Tell me again why there is so much strum und drang about competition between local CrossFit Affiliates?
3) Tuba. “The tragedy of the unhappy tuba player.” –Ben Bergeron
We are blessed in the CrossFit community by the presence of many, many fine speakers. Indeed, every Flowmaster at CrossFit Level 1 trainer seminars is a polished speaker able to tell a tale while effectively transferring their message. It goes without saying that Coach and all of the original SME’s are somewhere way into the stratosphere of excellence.
Beth and I attended a seminar at CFNE yesterday where we spent the ay with Ben Bergeron. That, my friends, was some treat! It wasn’t enough just to point out the importance of moving from a macro to a micro view while leading a class. Not even enough to liken the views to watching a great marching band perform. Nope, the description and example was nearly poetic:
“From the stands you watch a band in full bloom, moving as one, the epitome of applied excellence. The macro view; your class from the front of the room. You want to reach out to congratulate the bandleader. Then you zoom in on individual players and you come across a disheveled tuba player who isn’t playing at all. Indeed, his mouth is not even connected to his instrument as he trudges along a quarter beat off, tears streaming down his face. The micro view as you walk among your athletes.”

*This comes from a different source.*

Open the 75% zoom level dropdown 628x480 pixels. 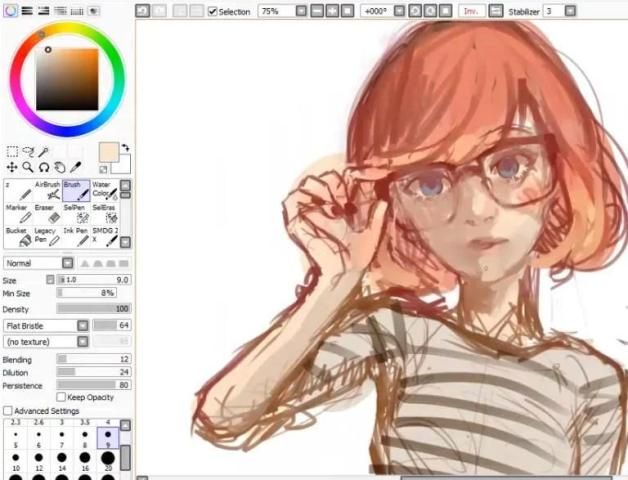click(301, 11)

No chance I’ll be forgetting macro/micro after that! Kudos and thanks to Ben for hosting us.
3) Belfry. The mind is a wild, mostly wonderful, occasionally wacky place. The more I learn about how our minds work, the connections, neuroplasticity and all, the more mysterious it becomes. Beth and I are visiting my Dad, two parts of a team filling in for my Mom, front row seats to watch a mind careen between what is and what is not. As frightening as it is to be a passenger on this journey it must be simply terrifying to be driving the bus.

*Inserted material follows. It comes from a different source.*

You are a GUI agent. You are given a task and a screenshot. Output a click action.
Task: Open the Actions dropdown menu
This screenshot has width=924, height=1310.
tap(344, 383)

The science I get. Bad plumbing results in insufficient O2, not enough fuel over a lifetime, and delicate circuitry is lost. Or sludge of some sort builds up in a critical part of the wiring. Insufficient flow becomes no flow, and thoughts become trapped, diverted, or even worse, stillborn. Juliane Moore may win an Oscar tonight portraying a woman so afflicted. I’ve not seen the movie and most likely won’t; it just cuts too close to the bone.
Tragically, some of this is unavoidable at this point in time. We know not why certain types of age-related diseases rob us of our memories, our faculties, and in time our very selves. Ms. Moore portrays a character who is ambushed this way. Others, like my Dad, suffer from a version that likely results in part from self-inflicted trauma of a sorts. Smoking. Diabetes resulting from nutrition and inactivity. Use or abuse of mind-altering substances, most commonly alcohol. The mind is a terrible thing to which you lay waste.
What is there to do? Well, for me, for Beth, for my siblings and for any of you who may find yourself in similar straits there is little left but to apply the lessons of kindness, understanding, and empathy I have shared here and elsewhere. That and to have handy a healthy supply of tissues, for there is no balm to sooth these wounds for us or for my Dad. For those of us who do CrossFit we have already been given a prescription in 100 concise and precise words that is so far the most likely preventative medicine known to mankind:
“Eat meat and vegetables, nuts and seeds, some fruit, little starch and no sugar. Keep intake to levels that will support exercise but not body fat.
Practice and train major lifts: Deadlift, clean, squat, presses, C&J, and snatch. Similarly, master the basics of gymnastics: pull-ups, dips, rope climb, push-ups, sit-ups, presses to handstand, pirouettes, flips, splits, and holds. Bike, run, swim, row, etc, hard and fast.
Five or six days per week mix these elements in as many combinations and patterns as creativity will allow. Routine is the enemy. Keep workouts short and intense.
Regularly learn and play new sports.”